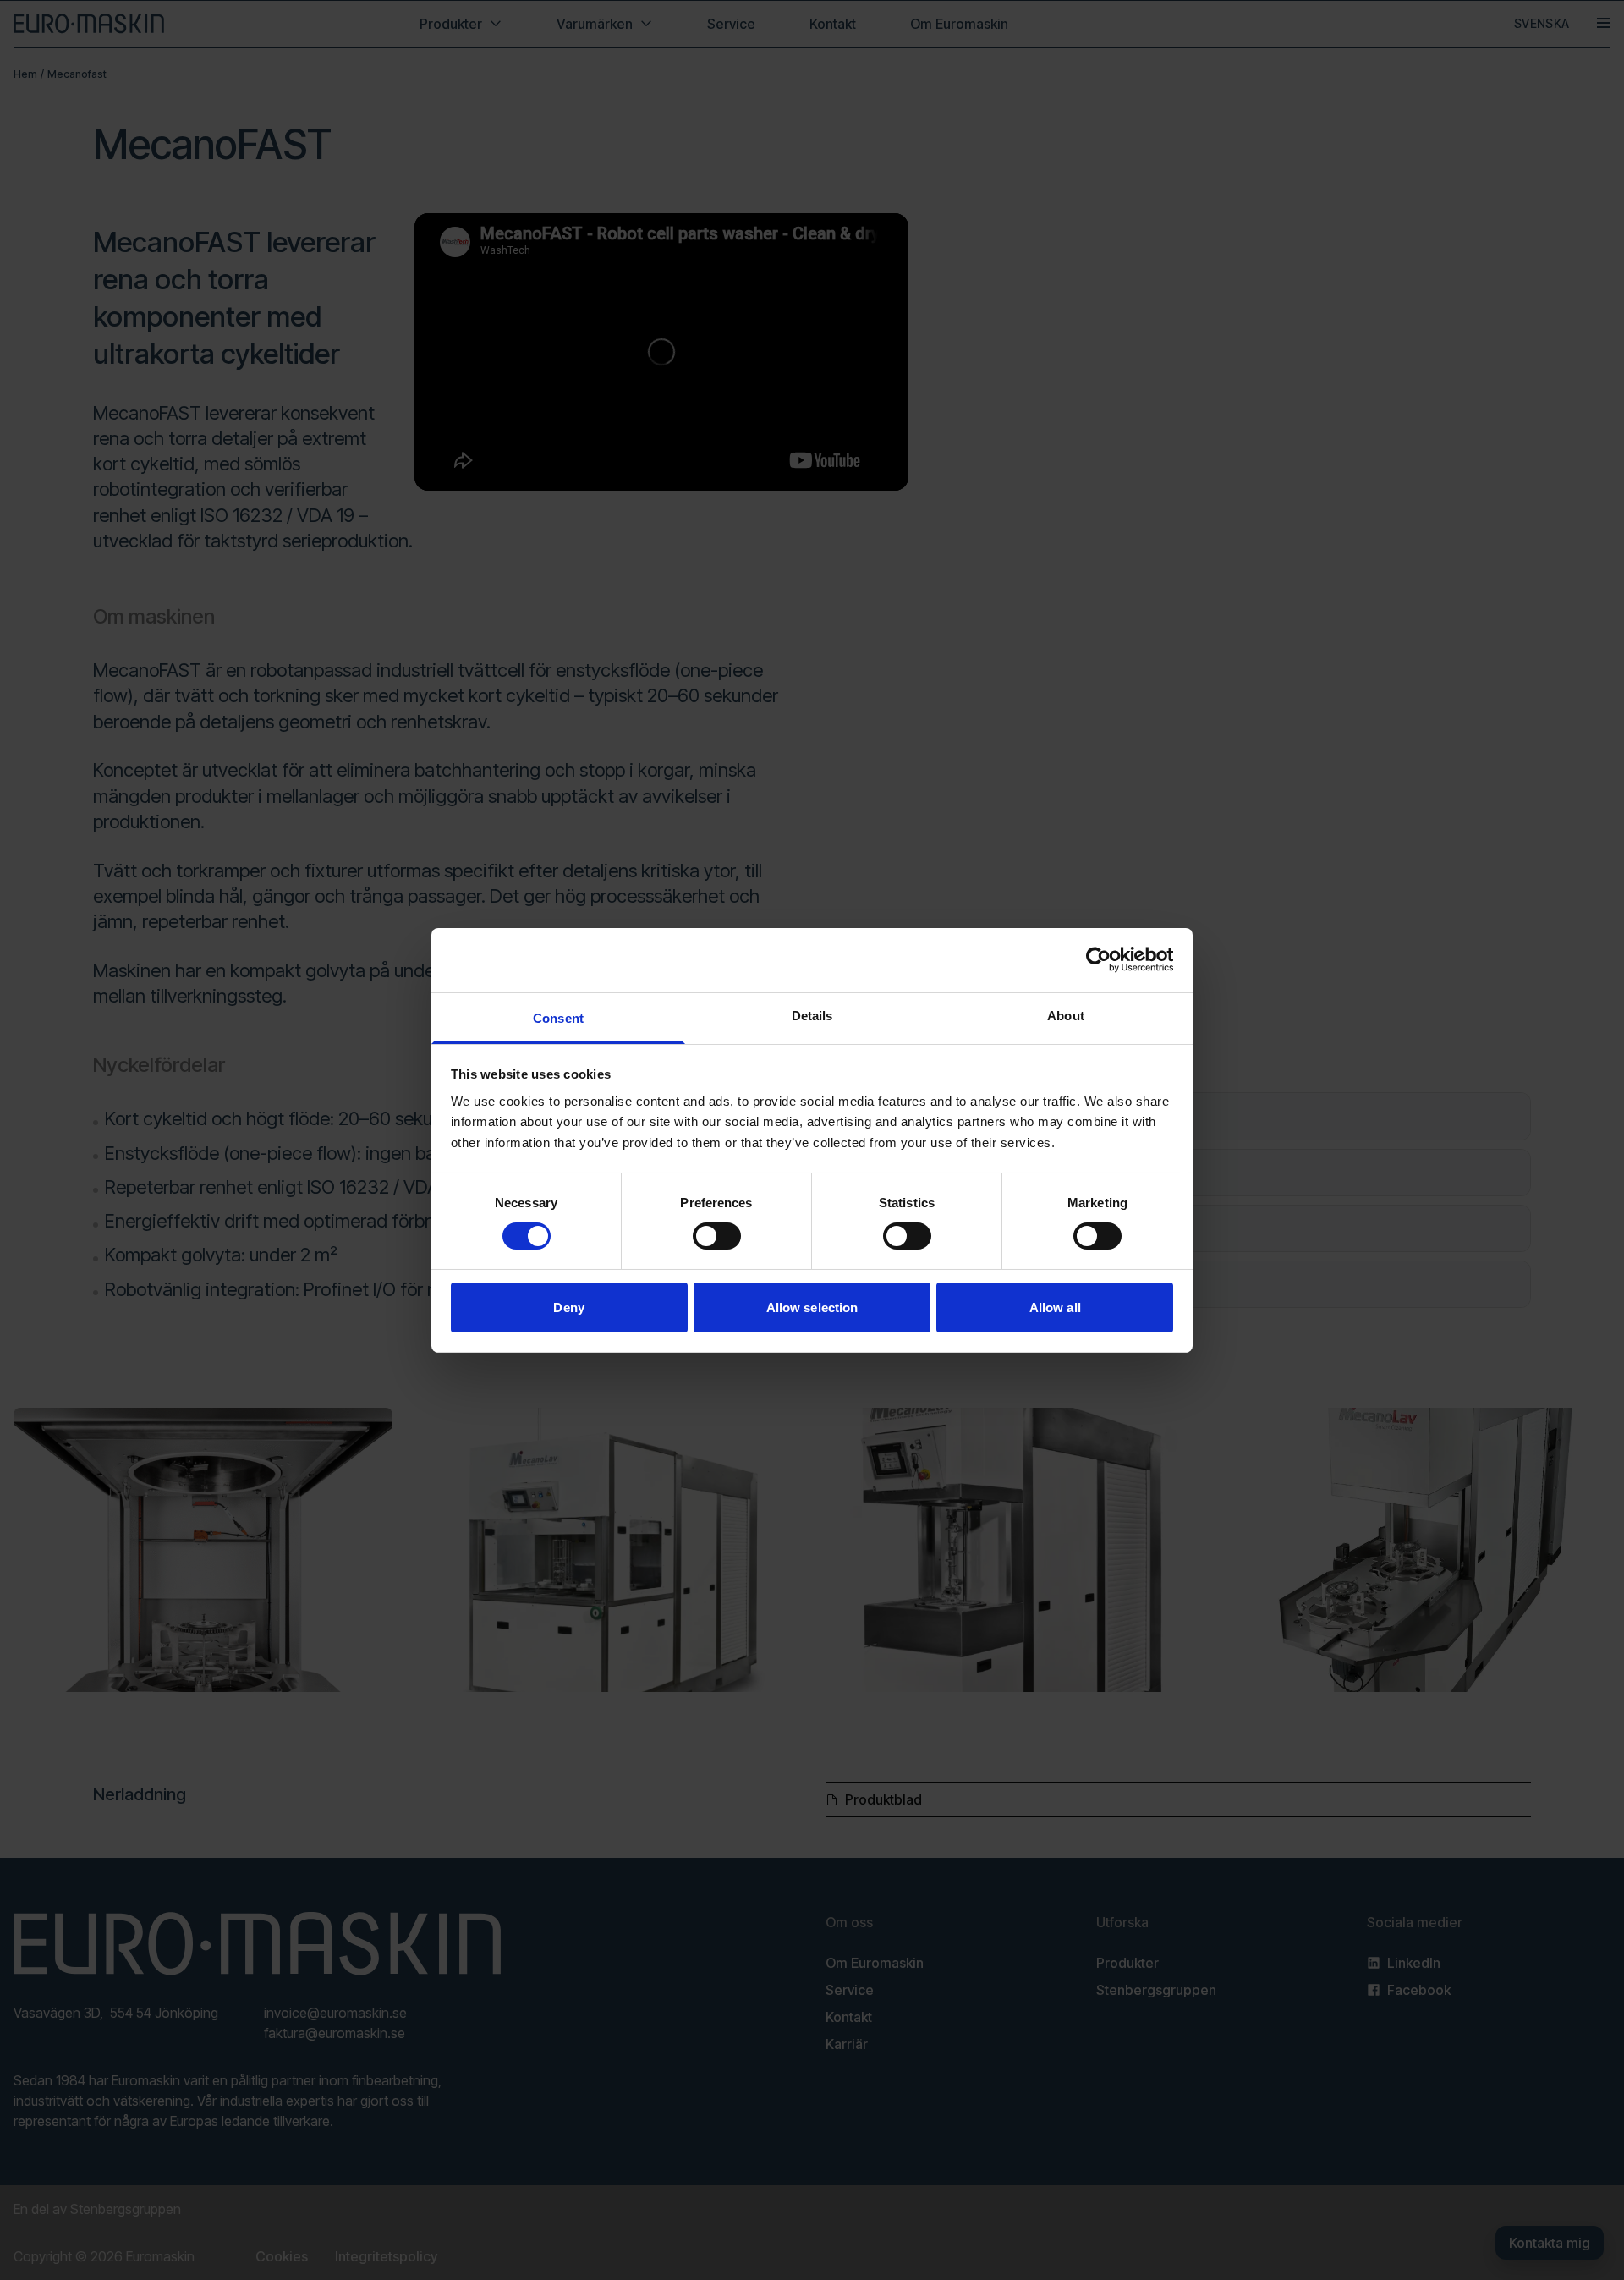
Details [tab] (812, 1015)
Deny (568, 1306)
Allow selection (812, 1306)
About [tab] (1065, 1015)
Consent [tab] (558, 1018)
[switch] (717, 1236)
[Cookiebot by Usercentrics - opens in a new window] (1099, 959)
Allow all (1055, 1306)
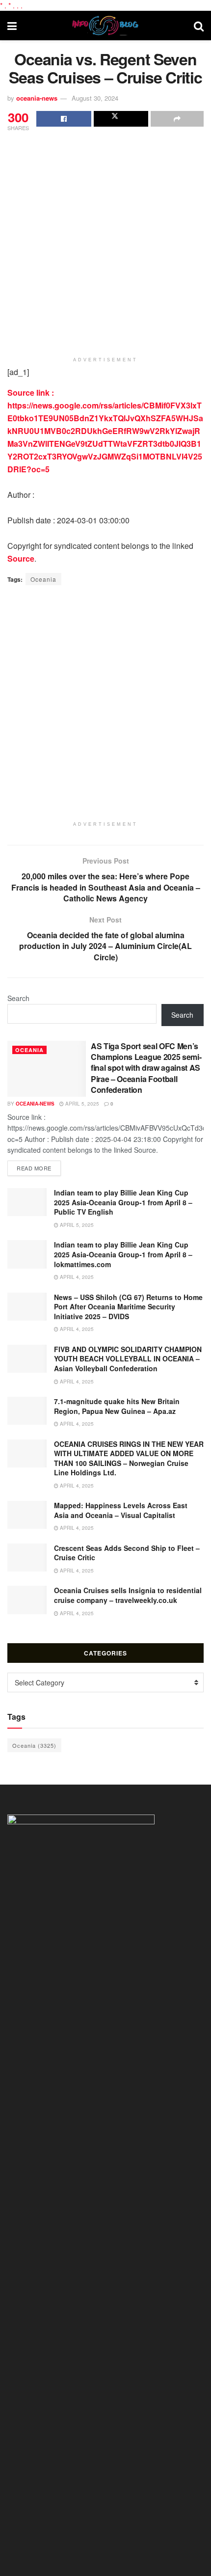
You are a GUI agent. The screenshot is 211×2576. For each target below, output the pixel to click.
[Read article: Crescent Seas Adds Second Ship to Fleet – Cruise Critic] (27, 1558)
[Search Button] (199, 25)
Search (18, 998)
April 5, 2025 (81, 1103)
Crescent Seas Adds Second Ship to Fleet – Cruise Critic (127, 1553)
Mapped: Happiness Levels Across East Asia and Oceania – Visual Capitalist (120, 1510)
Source (20, 558)
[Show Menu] (12, 25)
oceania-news (36, 98)
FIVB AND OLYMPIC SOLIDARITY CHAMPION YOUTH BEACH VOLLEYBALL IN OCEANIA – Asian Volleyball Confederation (128, 1358)
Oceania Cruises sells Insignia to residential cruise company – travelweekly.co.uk (128, 1595)
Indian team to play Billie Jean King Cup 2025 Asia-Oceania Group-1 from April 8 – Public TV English (123, 1202)
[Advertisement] (105, 243)
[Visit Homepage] (105, 25)
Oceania (43, 579)
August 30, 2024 (95, 98)
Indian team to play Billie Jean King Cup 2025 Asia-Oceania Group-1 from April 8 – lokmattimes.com (123, 1254)
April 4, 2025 (76, 1277)
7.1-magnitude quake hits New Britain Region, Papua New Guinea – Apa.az (117, 1406)
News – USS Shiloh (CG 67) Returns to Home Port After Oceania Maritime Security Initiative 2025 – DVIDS (128, 1306)
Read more (39, 1168)
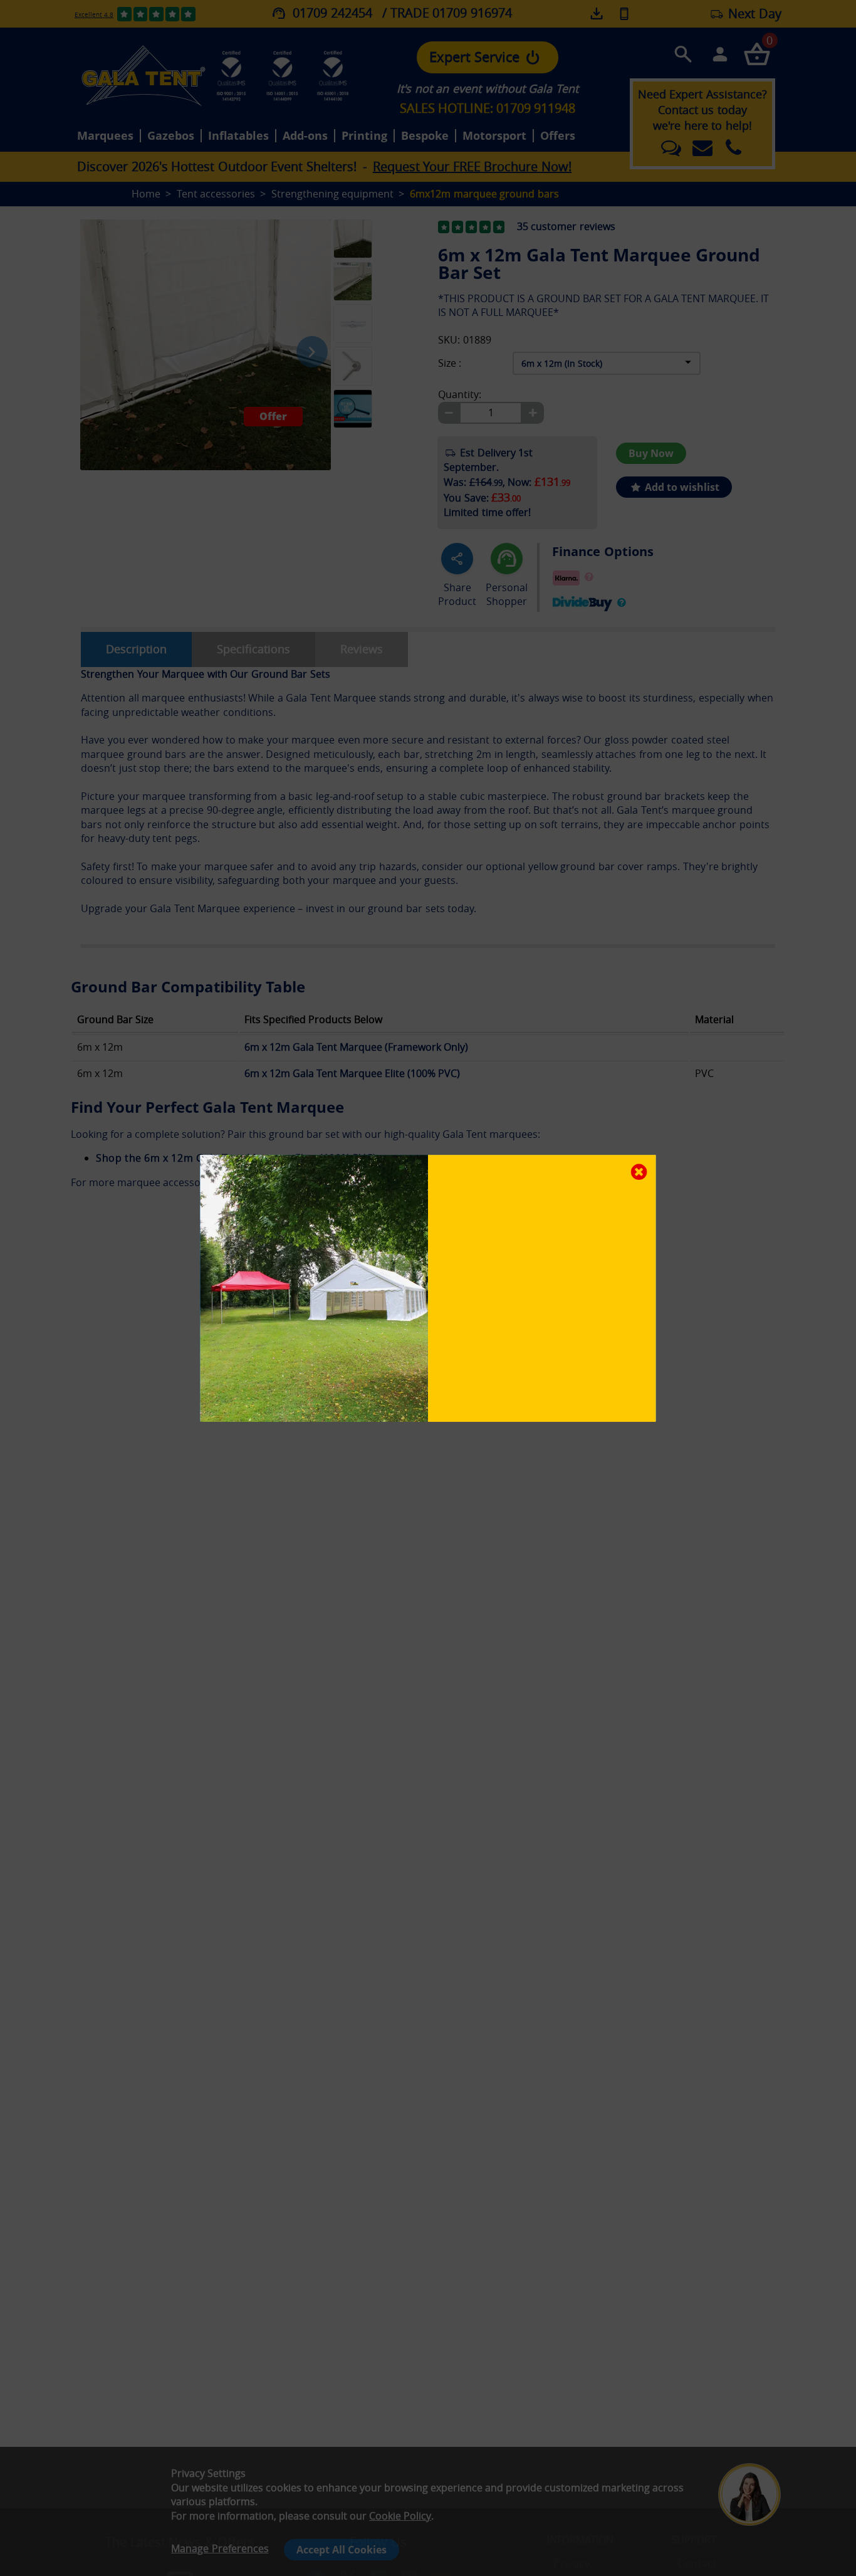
◆ ◆ ◆
# [Work to be completed]
Each line in the records above that contains the word "play" must be copied.

# [Answer to the problem]
Indian team to play Billie Jean King Cup 2025 Asia-Oceania Group-1 from April 8 – Public TV English (123, 1202)
Indian team to play Billie Jean King Cup 2025 Asia-Oceania Group-1 from April 8 – lokmattimes.com (123, 1254)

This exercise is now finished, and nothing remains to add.